Recent natural disasters, like the devastating floods in Pakistan, have highlighted the systemic risks to regional economies and global supply chains, as well as the breadth and depth of impact the world faces.
As a result, Tara Clee, ESG analyst at Hargreaves Lansdown said, increasingly, investors were concerned with whether their portfolio was on the right side of the green transition.
She added: “Considering environmental, social and governance (ESG) factors, alongside the usual financial considerations, can be a great way to ensure your investments are aligned to the net zero transition, and able to capitalise on the opportunities that may arise.

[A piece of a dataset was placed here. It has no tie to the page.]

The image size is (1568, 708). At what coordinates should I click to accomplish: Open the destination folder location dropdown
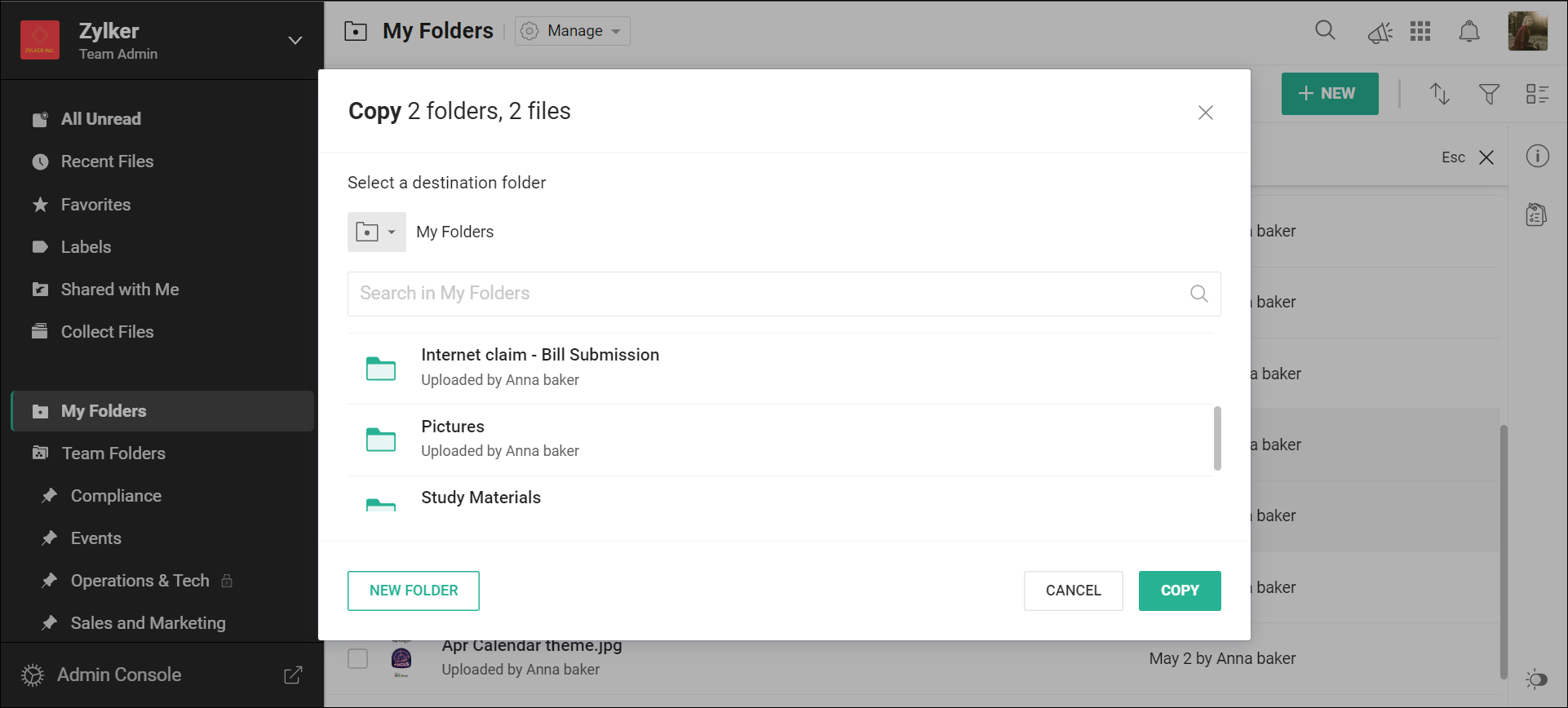(376, 232)
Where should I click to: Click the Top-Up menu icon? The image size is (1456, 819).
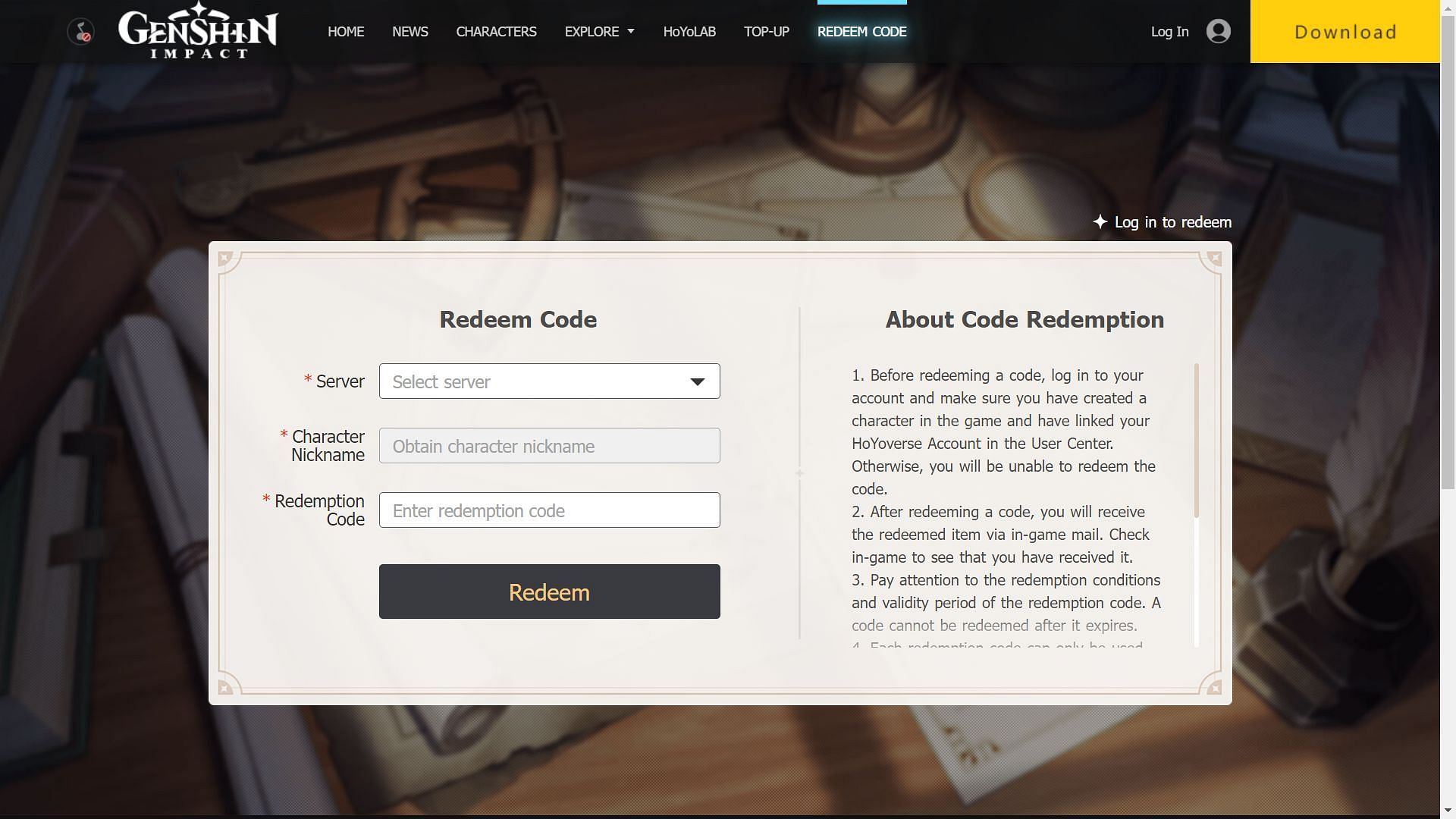point(766,31)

“But many fund managers go further and implement exclusions, ramp up engagement and, for those who want to be at the forefront of solving the climate crisis, invest with impact – investing in companies that have a quantifiable positive effect on the environment or society, such as those developing low carbon electricity.”
The drive to energy independence is also accelerating the transition to green energy.
For example, in the US, a number of large companies recently unveiled plans to build electric vehicle battery plants.
Pierre Debru, head of quantitative research and multi asset solutions at WisdomTree Europe, said: “Decades ago, the only way countries could be energy independent was to find massive deposits of oil.
“While we still use fossil fuels globally, energy independence in the coming decades will likely look quite different, and the countries that secure the best possible energy storage technologies could be in the best position as they deploy all sorts of renewable energy technologies to power their needs.
“To this end, there are going to be a lot of advances in regulations, energy storage technologies and all the while capital expenditures to build out all sorts of infrastructure and production capability.”